Good News If Your PPP Loan Is for $50,000 or Less

 

You are likely at or nearing the stage where you are thinking of applying for your Paycheck Protection Program (PPP) loan forgiveness.

Here’s good news: If your PPP loan (a) considered your employees and (b) is for $50,000 or less, your loan forgiveness amount may have increased to 100 percent even though you reduced pay or headcount.

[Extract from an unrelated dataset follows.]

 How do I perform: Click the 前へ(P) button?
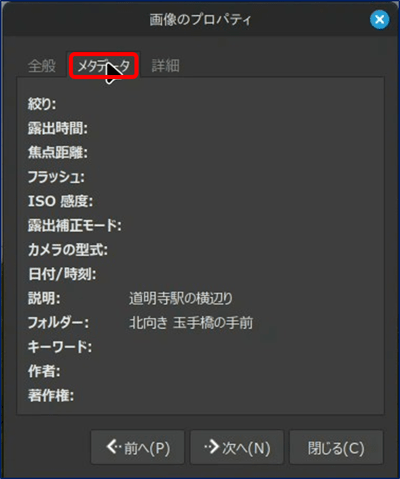pyautogui.click(x=138, y=447)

And regardless of whether you obtain any additional monetary benefit from this new Small Business Administration (SBA) rule, you will find that the new has made your application for loan forgiveness truly easier—not easy, but easier.

Before

Before the $50,000-or-less rule, you had to either suffer a reduction in loan forgiveness or meet one of the many exceptions that allowed you to

  • cut annual salaries or hourly wages by more than 25 percent, and/or
  • reduce the average number of employees or average hours paid.

After

Now, with a PPP loan of $50,000 or less, you don’t have to consider the myriad rules about employees. Regardless of what you did with your employees, you qualify for full forgiveness if

  • your PPP loan is for $50,000 or less,
  • you spent the PPP money on costs that are eligible for forgiveness, and
  • at least 60 percent of the forgiveness is for qualified payroll costs (including defined payroll for owners).

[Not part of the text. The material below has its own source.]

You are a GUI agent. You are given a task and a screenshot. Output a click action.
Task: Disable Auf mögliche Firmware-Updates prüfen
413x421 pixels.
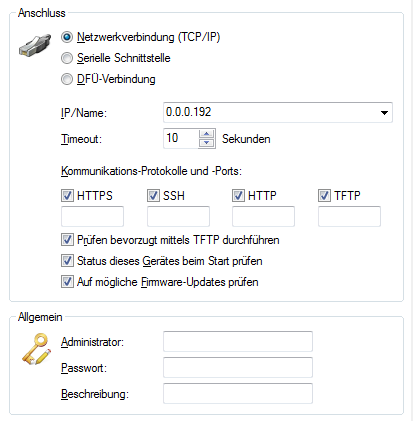[67, 282]
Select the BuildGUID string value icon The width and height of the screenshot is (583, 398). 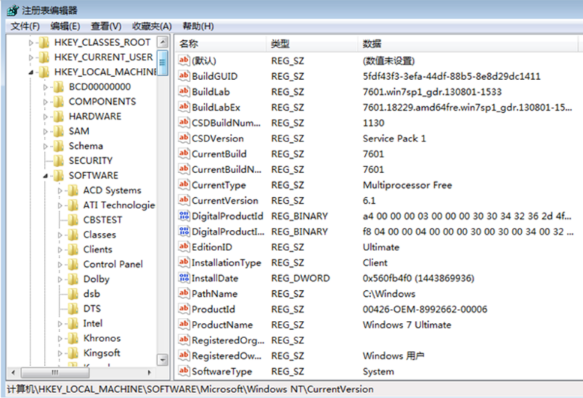[184, 76]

Example. Henry obtained a PPP loan of $34,000 based on his 2019 Schedule C income and pay to his part-time employee. When COVID-19 hit, Henry laid off his part-time worker and has not rehired him. Using SBA Form 3508S and the 24-week covered period, Henry qualifies for 100 percent forgiveness of his $34,000 loan because he spent $20,833 (61 percent) on the deemed payroll to himself and the remainder on five months’ rent and utilities.

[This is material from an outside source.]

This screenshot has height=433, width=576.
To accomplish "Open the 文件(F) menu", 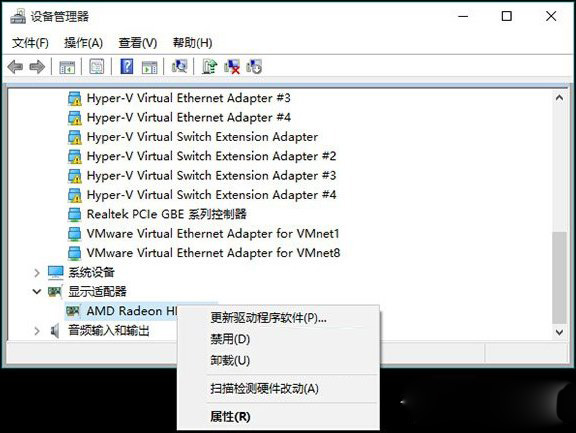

Planning note. Henry is not an employee of his Schedule C business. He receives no W-2 income. But the PPP rules deem Henry’s 2019 Schedule C profits as his payroll for PPP loan purposes. The rules cap the Schedule C taxpayer’s loan amount and forgiveness at a maximum of $20,833 when Schedule C income is $100,000 or more.

Form 3508S Expiration Date

On the SBA forms, you find an expiration on the upper-right corner. For example, SBA Form 3508S has an expiration date of October 31, 2020—a date that has already passed. The SBA says we should ignore that. Here’s the exact wording:

The expiration date in the upper-right corner of the posted PPP loan forgiveness application forms is displayed for purposes of SBA’s compliance with the Paperwork Reduction Act, and reflects the temporary expiration date for approved use of the forms. This date will be extended, and when approved, the same forms with the new expiration date will be posted.

Takeaways

The new rules for PPP loans of $50,000 or less are welcome because they simplify the loan forgiveness process. Your first big benefit is not having to spend time on the various employee headcount and pay rules and then examining all the exceptions to both the headcount and pay rules.

The second benefit is that you possibly will receive loan forgiveness for which you would not have otherwise qualified. This is not likely to be a big number, because you do have to spend 60 percent of the loan money on defined payroll (including 2019 Schedule C profits). But any added benefit in these difficult times has to be a welcome one.